During an average year, the Port Washington, NY direct marketer mails out more than 1 million refund checks, mostly to customers who have either overpaid or are due money for a returned product. The checks are sent out via first class mail, which means the company is paying for 1 million 32-cent stamps and 1 million envelopes. Consumer were receiving 1 million checks attached to 1 million statements, and most of the latter were likely winding up as landfill.
A double postcard designed by Solutran Customized Payment Solutions in Plymouth, MN allowed the refund check to be laser-printed onto the mailer. The format gave PCH a mailing cost savings, and the “statement” part of the mailer had a postpaid business reply mailer on one side and space for a customized message on the other.
“You can put whatever you want on it,” says Solutran president Joseph F. Keller. “There is a tremendous amount of data-gathering potential [through surveys]. You can even change it within a print run.”

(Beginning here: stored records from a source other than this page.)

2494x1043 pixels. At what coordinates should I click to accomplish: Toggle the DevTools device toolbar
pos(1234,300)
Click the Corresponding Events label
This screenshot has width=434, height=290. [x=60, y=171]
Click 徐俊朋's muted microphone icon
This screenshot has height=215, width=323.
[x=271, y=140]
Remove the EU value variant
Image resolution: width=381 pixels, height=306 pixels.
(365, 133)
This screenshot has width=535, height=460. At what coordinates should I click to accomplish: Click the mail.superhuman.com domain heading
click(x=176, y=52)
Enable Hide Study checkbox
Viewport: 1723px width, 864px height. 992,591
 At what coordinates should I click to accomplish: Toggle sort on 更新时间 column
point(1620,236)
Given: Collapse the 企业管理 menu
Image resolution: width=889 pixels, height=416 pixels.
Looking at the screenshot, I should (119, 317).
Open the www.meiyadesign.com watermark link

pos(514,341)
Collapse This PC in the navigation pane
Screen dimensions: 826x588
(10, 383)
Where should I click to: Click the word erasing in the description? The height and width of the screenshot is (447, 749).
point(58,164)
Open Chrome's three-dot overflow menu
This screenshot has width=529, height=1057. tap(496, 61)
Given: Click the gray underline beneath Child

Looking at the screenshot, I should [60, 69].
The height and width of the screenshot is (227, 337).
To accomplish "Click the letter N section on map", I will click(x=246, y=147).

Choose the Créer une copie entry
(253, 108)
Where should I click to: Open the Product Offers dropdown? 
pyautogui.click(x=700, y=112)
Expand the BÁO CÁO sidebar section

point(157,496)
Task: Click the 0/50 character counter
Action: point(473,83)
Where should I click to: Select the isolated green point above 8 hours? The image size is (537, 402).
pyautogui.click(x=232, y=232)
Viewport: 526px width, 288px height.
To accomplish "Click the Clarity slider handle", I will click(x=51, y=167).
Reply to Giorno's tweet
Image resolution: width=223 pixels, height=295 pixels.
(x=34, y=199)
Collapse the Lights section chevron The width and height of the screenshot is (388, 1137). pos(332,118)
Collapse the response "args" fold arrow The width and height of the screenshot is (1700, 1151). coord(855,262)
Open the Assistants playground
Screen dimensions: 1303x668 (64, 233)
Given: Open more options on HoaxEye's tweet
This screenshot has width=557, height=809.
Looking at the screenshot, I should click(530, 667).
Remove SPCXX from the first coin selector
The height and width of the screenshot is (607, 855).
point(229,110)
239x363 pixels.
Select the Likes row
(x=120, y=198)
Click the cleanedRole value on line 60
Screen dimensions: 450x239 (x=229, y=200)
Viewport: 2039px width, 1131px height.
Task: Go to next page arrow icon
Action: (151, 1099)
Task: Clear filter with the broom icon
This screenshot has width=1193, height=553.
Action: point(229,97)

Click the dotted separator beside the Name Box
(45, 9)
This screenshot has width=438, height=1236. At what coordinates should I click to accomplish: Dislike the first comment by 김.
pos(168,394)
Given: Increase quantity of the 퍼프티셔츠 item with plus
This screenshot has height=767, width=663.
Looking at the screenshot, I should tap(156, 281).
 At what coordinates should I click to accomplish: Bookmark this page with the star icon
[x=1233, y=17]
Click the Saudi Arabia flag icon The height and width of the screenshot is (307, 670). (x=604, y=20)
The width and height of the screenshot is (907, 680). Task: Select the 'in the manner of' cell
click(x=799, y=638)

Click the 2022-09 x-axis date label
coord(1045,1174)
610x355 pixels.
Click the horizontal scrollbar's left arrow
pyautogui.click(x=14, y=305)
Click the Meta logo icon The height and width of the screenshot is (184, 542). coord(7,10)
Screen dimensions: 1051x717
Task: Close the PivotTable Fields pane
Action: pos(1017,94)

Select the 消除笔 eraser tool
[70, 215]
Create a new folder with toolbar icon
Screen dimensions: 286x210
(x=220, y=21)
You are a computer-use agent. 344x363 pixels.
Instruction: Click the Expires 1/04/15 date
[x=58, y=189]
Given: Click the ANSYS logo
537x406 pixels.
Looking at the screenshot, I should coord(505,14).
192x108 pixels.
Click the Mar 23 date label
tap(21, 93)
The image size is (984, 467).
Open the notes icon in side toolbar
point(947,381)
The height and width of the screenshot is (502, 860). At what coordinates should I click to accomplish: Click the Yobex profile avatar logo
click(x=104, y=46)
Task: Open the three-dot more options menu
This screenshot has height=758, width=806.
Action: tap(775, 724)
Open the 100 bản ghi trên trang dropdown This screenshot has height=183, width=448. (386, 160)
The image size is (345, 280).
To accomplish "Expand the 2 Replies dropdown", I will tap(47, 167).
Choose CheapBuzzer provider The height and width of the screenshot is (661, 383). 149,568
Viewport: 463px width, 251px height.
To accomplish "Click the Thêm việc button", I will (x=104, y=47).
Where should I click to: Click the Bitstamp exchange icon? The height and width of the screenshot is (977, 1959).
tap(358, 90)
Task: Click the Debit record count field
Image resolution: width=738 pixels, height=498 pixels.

PCH’s first significant test was a 100,000-piece sample. Refund checks were sent out along with an offer to join PCH’s Travel Continuity Video Club. Once check recipients detached their refund, they were left holding an offer to enroll in the program and receive a free Canada train-ride video.
PCH controller Ted Kasnicki had initially embraced the program as a cost-savings measure. The 2%-plus response rate-for what was admittedly not the strongest offer to make to American consumers-was “gravy,” he said. (PCH did not release the number of respondents converted into full-fledged continuity program participants.)
Future offers may be segmented according to geography, interest and nature of the initial purchase. Kasnicki acknowledges that in some cases where the recipient of the refund was especially vitriolic, PCH might not make any offer whatsoever.
Buoyed by the success of the test, PCH plans to completely convert its refund check mailings to the double postcard by mid-October.